A primeira parte Arendt vai analisar “O que eu amo, quando amo o meu Deus?” (Confissões X, 7, 11 apud Arendt p. 25), na segunda parte discute a relação entre a criatura e o criador, ela intitula o capítulo “Criatura e Criador: o passado rememorado”, e na terceira parte discute

Na primeira parte a autora descobre que Deus é a quintessência de seu eu interior, Deus é a essência de sua existência, e ao encontrar Deus em si o homem acha aquilo que lhe faltava: sua essência eterna. Aqui, o amor por Deus pode se relacionar com o amor próprio, pois o homem pode amar a si mesmo da maneira correta amando sua própria essência.

No final segunda parte vai discutir a relação com o próximo, como deve amá-lo como criação de Deus: “ […] o homem ama o mundo como criação de Deus; no mundo a criatura ama o mundo tal como Deus ama. Esta é a realização de uma autonegação em que todo mundo, incluindo você mesmo, simultaneamente recupera sua importância dada por Deus. Esta realização é o amor ao próximo.”

Na terceira parte da dissertação, intitulada “Vida Social”, que Arendt dedica ao que ela chama de “caritas social”13, a relevância do vizinho, e o amor ao próximo ganham nova justificativa, vai discutir o princípio adâmico do pecado e vai dizer que este é o princípio que nos ligará a Cristo, que vem para nos redimir deste pecado.

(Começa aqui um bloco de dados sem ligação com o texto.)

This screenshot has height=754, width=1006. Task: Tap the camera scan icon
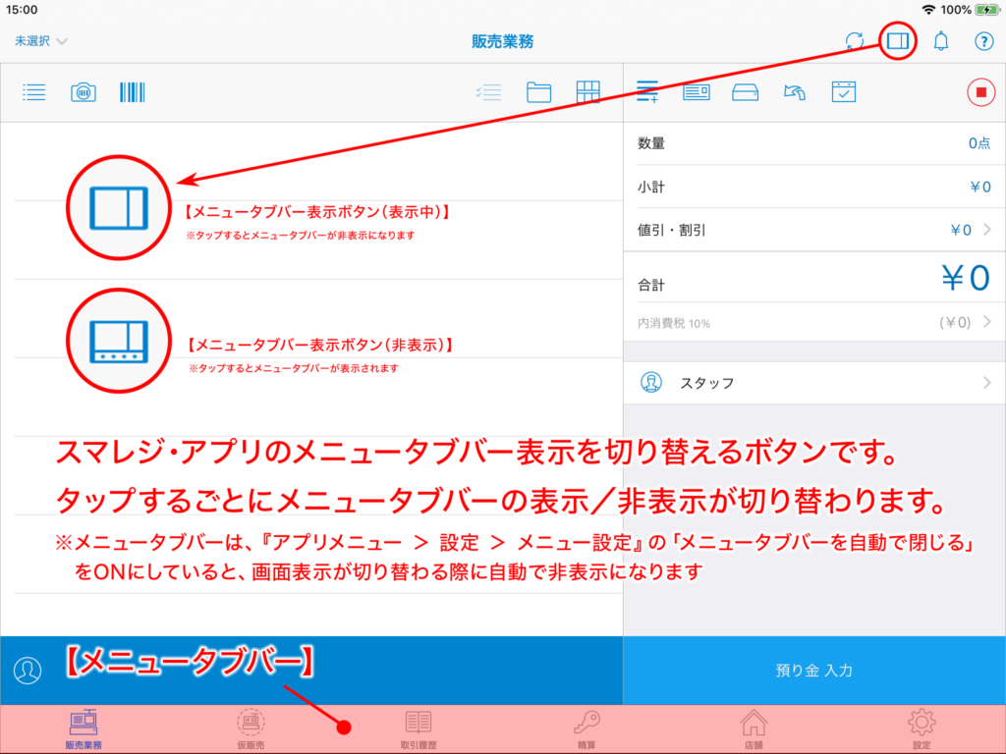pos(84,92)
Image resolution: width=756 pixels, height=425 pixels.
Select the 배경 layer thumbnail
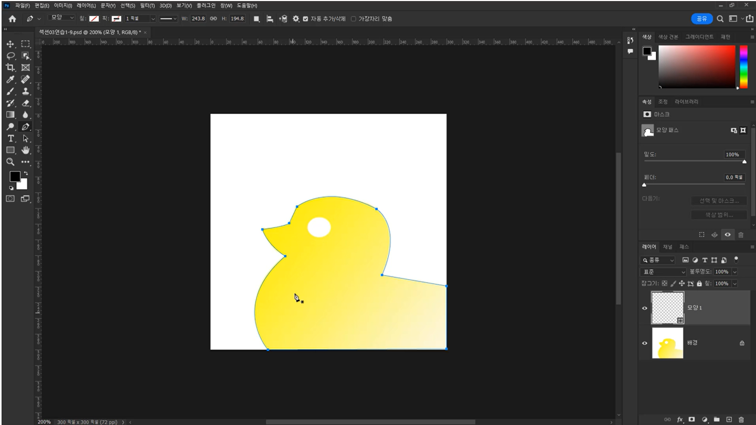667,343
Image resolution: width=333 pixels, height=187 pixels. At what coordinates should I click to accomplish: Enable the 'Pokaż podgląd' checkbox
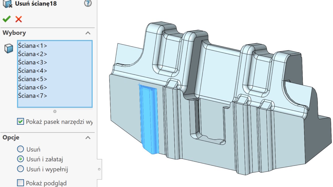point(20,183)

Aqui aparece a contradição com Agostinho: “É porque todos os homens compartilham este passado que eles devem se amar: “a razão pela qual se deve amar ao seu próximo é porque seu próximo é fundamentalmente seu igual e ambos compartilham o mesmo passado pecador”, assim não é o fundamento do Amor, mas do pecado que nos torna iguais aos outros próximos.”

Por escolha o homem deve renegar o mundo e fundar uma nova sociedade em Cristo. “Essa defesa é a fundação da nova cidade, a cidade de Deus. […] Essa nova vida social, que é baseada em Cristo, é definida pelo amor mútuo (diligire invicem)”, há uma obra de Agostinho dedicada a isto: “cidade de Deus”, e a tese que é somente filosófica assim concentra-se apenas na relação mundana (ou humana, como queiram), não vê o homem como tendo uma origem divina e feito para o Amor.

Para Arent o que nos torna irmãos e eu posso amá-los em caritas, no amor verdadeiro, e isto é expresso em Agostinho, segundo Arendt, concilia o isolamento gerado pelo mandamento de amar a Deus com o mandamento que diz para amar ao próximo, encerrando a dissertação.

Segundo Kurt Blumenfeld, amigo de Arendt que teve grande importância em seu envolvimento com o judaísmo e a política, a resposta para a questão era o sionismo e um retorno à Palestina, mas a emigração para lá nunca foi parte dos planos de Arendt, buscava na vita socialis sua resposta sobre o Amor, não entendeu totalmente o caritas.

ARENDT, Hannah. O conceito de Amor em Santo Agostinho. Tese de doutorado 1929. Lisboa: Instituto Piaget, 1997.